As Convery noted, the most brand-recognized movie in the world lives or dies by its characters, as “Air” adroitly demonstrates. And it has to signify something greater than a consumer fad. “Nike was the first company to really embrace the notion that athletes who delivered the value … deserved to be compensated in a way that was commensurate with the value they were delivering,” Affleck noted in a promotional interview for the film. “That was a really meaningful change.”

Still, as these narratives enter the public consciousness as objective history, they can’t help but slip into mythology. As some observers have noted, Nike proposed the profit-sharing idea before Deloris Jordan insisted on it; an investigative story in the Los Angeles Times suggested that Montañez wasn’t as instrumental in the development of Flamin’ Hot Cheetos as “Flamin’ Hot” suggests.

But, taken with the appropriate grain of popcorn salt, and executed with smarts and finesse, what could have been a crude exercise in smash-and-grab product placement can rise above its opportunistic roots, not just to entertain us, but to tell us how we got here.

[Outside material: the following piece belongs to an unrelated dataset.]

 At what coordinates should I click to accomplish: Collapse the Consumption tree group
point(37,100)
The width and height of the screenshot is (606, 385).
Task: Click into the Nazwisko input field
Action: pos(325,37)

“Air” does that, mostly by reminding viewers of a certain age — and showing their children — what it was like before brands became all-encompassing. “BlackBerry,” which stars Jay Baruchel as Mike Lazaridis, the inventor of the eponymous “pager, cellphone and email machine, all in one thing” that earned a devoted following when it was launched in the 2000s, starts out as a goofy office comedy about a couple of enterprising Canadian tech nerds but morphs into a wistful origin story of the very technology that would enable everyone to become their own brand.

We’re all mini-Jordans now, hawking our lifestyles, favorite products and personal narratives across multiple platforms, sometimes to followers that number in the millions.

At a time when worship of fetish objects and loyalty to consumer labels have seeped into nearly every niche of life — when we use the language of branding in everything from a quotidian Instagram story to politics-as-fan-service — the prelapsarian worlds depicted in “Air” and “BlackBerry” exert an irresistible appeal. Air Jordan and BlackBerry cultists might think they’re going to see the creation stories of their favorite things; but these movies succeed because they turn the lens outward, showing us who we are by reminding us of who we used to be.